No campo cultural, temos melhorado imenso. Ainda há dias ouvi no programa "Câmara Clara" da RTP2 António Tabucchi tecer um enorme elogio à expansão que se nota no meio cultural português. Perfilho a mesma opinião. Umas semanas antes, Mário Soares falou sobre Novas Políticas numa sessão do INATEL no Teatro Trindade. No final, houve a habital sessão de perguntas-e-respostas. A primeira pergunta que alguém lhe fez foi sobre "a confrangedora pobreza do nosso país no domínio das artes e da cultura". A resposta de Mário Soares, viajado e conhecedor de meio-mundo, foi simples: "Nunca como hoje em dia vi tão grande desenvolvimento cultural no nosso país, seja nas grandes cidades, seja em centros mais pequenos!" Pensemos na programação da Casa da Música, no Porto, e do CCB em Lisboa. Música e ópera no S. Carlos. Clubes de Leitores. Tertúlias. Conferências, exposições, festivais e teatro em montes de sítios. Será pouco? Dantes havia mais?

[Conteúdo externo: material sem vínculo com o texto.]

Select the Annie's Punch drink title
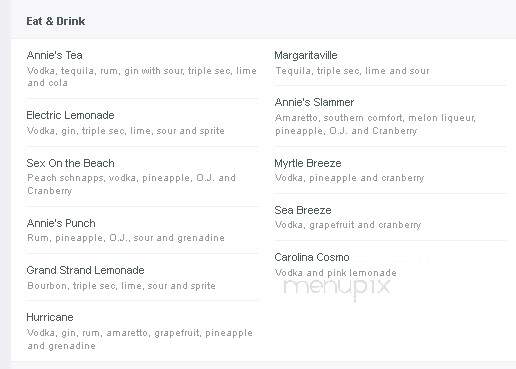This screenshot has width=516, height=369. pyautogui.click(x=61, y=223)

E que dizer do êxito de obras de arte moderna de colecções portuguesas que são exibidas no estrangeiro? E dos arquitectos portugueses que são convidados para projectos em todo o mundo - e só o muito distraído é que pensará, ao ler esta linha, apenas no Siza Vieira!

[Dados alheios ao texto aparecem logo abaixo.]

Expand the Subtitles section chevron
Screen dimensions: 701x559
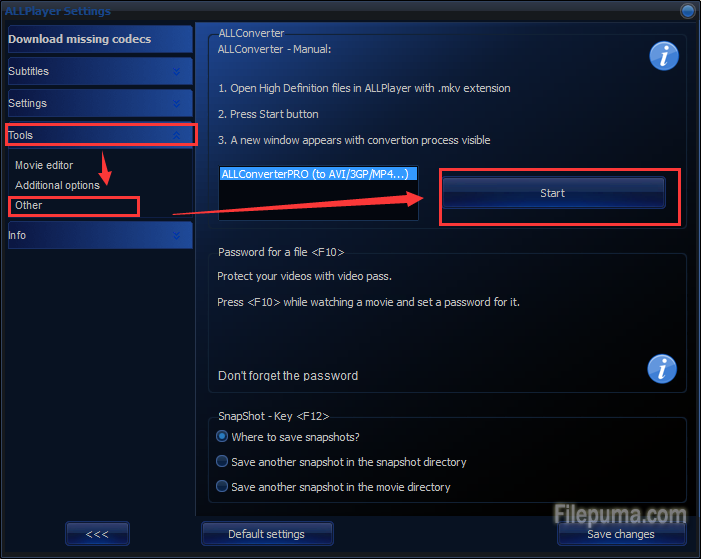(177, 72)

Se olharmos bem, repararemos que o êxito de vários escritores portugueses tem sido notável. Hoje, temos escritores traduzidos no estrangeiro muito mais do que anteriormente. Consideremos, por exemplo, Gonçalo M. Tavares, A. Lobo Antunes, Saramago, Lídia Jorge. Mas há muitos mais.

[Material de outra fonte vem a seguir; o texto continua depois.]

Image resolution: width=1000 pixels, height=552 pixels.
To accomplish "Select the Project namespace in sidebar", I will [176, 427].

Da distribuição de milhares de unidades do pequeno computador Magalhães nas escolas procura-se retirar basicamente o elemento de escárnio e gozo. Ao resto não se liga. Enfatiza-se aquilo que toda a gente sabe: que, na realidade, não é um computador que ensina a pensar. Mas de que ensina muitas outras coisas não pode haver dúvidas.

Voltando aos nossos jornais e telejornais. Parecem apostados em dar ao povo aquilo que julgam que o povo tem gosto em comer. Tricas e mais tricas, má-língua, disputas entre políticos, bota-abaixo, questões ditas de lana caprina.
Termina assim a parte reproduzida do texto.